Don’t Blame Social Media for Ferguson’s Troubles

By reading this article, I’d like to talk about the media ethics induced by the event.The social media platforms such as Twitter, Facebook and Weibo allow common people to share their personal life, thoughts and events happening around in a matter of seconds. There is no doubt journalism has changed. We still want to know what’s going on around us – but instead of reading the paper or watching the news on TV, we turn to Facebook, YouTube, Twitter, online photos, and blogs, which are now seen as the phenomenon of citizen journalism.The first matter in new media is credibility.But citizen journalists may lack professionalism. And the real-time reporting in new media may be unreliable since due to the real-time interaction of Internet, a lot of information is published in haste or without being further verified. So Internet users may get confused and be misled by the false news that go viral on-line.

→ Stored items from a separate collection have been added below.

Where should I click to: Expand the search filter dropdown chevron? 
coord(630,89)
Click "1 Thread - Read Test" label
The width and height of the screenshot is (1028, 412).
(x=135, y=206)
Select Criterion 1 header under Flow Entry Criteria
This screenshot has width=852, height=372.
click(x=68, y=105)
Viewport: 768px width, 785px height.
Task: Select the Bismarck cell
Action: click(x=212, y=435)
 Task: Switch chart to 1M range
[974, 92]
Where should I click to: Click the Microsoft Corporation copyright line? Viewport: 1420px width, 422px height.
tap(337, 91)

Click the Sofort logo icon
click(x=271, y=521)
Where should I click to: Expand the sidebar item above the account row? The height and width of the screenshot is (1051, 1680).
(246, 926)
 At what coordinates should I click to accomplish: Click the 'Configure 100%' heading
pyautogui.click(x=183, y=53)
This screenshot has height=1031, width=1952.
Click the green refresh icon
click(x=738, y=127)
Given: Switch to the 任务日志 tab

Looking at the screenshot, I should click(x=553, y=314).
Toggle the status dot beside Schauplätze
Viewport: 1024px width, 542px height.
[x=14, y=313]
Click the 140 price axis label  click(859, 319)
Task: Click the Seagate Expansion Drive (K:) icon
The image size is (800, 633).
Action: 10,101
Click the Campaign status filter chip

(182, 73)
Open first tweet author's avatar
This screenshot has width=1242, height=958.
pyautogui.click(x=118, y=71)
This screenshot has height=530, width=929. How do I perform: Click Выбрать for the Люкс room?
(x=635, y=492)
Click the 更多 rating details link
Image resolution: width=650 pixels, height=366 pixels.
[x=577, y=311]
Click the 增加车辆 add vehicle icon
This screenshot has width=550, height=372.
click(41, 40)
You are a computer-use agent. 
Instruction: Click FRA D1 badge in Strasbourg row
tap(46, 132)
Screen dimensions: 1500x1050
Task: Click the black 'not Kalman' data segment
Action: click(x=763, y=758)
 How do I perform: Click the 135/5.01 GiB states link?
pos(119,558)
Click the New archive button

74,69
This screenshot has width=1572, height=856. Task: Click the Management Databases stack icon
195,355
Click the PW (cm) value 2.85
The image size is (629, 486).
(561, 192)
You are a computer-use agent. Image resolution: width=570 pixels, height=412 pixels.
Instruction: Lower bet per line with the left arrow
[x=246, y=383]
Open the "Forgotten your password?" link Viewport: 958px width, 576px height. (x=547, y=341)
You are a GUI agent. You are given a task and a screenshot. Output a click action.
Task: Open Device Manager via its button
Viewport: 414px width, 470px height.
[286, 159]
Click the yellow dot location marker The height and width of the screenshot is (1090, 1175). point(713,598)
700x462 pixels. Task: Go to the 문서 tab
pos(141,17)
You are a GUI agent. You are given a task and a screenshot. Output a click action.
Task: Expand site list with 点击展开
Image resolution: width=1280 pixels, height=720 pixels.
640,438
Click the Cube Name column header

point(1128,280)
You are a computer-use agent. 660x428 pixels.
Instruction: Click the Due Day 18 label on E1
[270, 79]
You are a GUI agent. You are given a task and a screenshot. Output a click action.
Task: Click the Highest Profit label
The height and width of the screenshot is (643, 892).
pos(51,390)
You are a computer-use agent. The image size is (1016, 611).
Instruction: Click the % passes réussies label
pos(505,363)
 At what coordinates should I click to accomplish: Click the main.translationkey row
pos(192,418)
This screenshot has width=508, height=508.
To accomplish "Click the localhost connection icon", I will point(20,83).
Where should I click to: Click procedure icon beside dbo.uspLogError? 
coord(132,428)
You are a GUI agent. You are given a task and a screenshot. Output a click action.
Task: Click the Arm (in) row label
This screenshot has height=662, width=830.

These questions have already resulted in quite a number of distrust by people towards the information disseminated via social platforms. But on the contrary,thanks to web-journalism, we can get to know what’s going on all over the world. And some citizen journalists are among the most just reporters.So I agree with the sentence in the article”Social media, like any media system, is really just a fancy description for a lot of people connected and communicating. It’s as good or bad as the people themselves are”.

So my question is, based on the current situation and problems, do we need new ethics for new media? And should social media be blamed?